» Assigned task:
Repeat exactly the lines that begin at the one containing "The width and height of the screenshot is (429, 868)." and end at the final line of the records; include no pictures and nothing else.

==============================

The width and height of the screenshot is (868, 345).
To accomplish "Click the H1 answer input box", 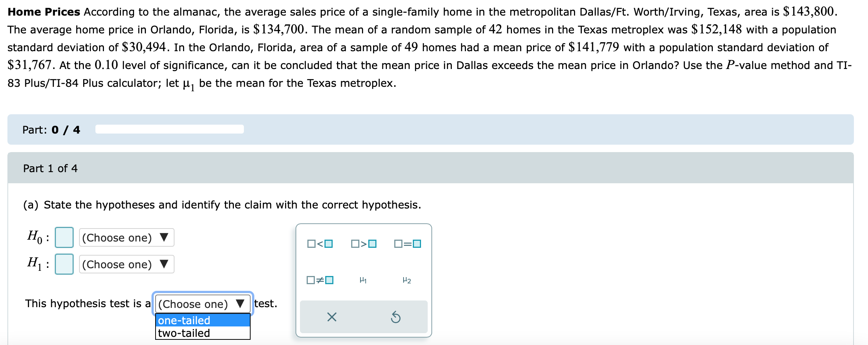I will pos(64,264).
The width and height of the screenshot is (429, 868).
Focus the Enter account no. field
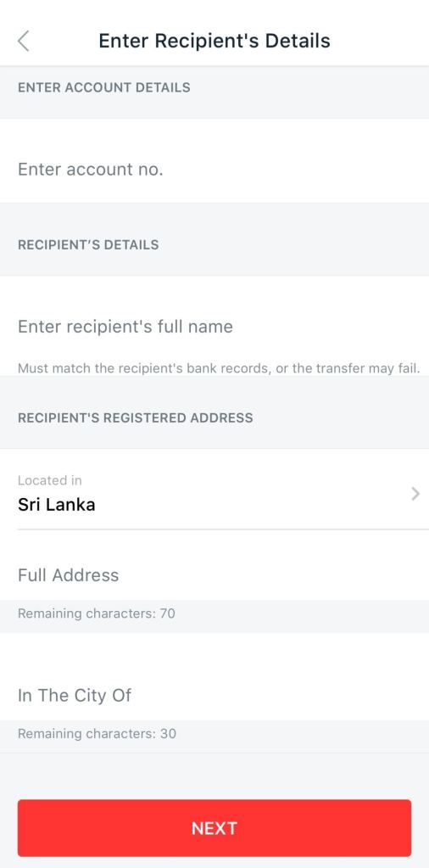(215, 169)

==============================

» Response:
The width and height of the screenshot is (429, 868).
Focus the Enter account no. field
(215, 169)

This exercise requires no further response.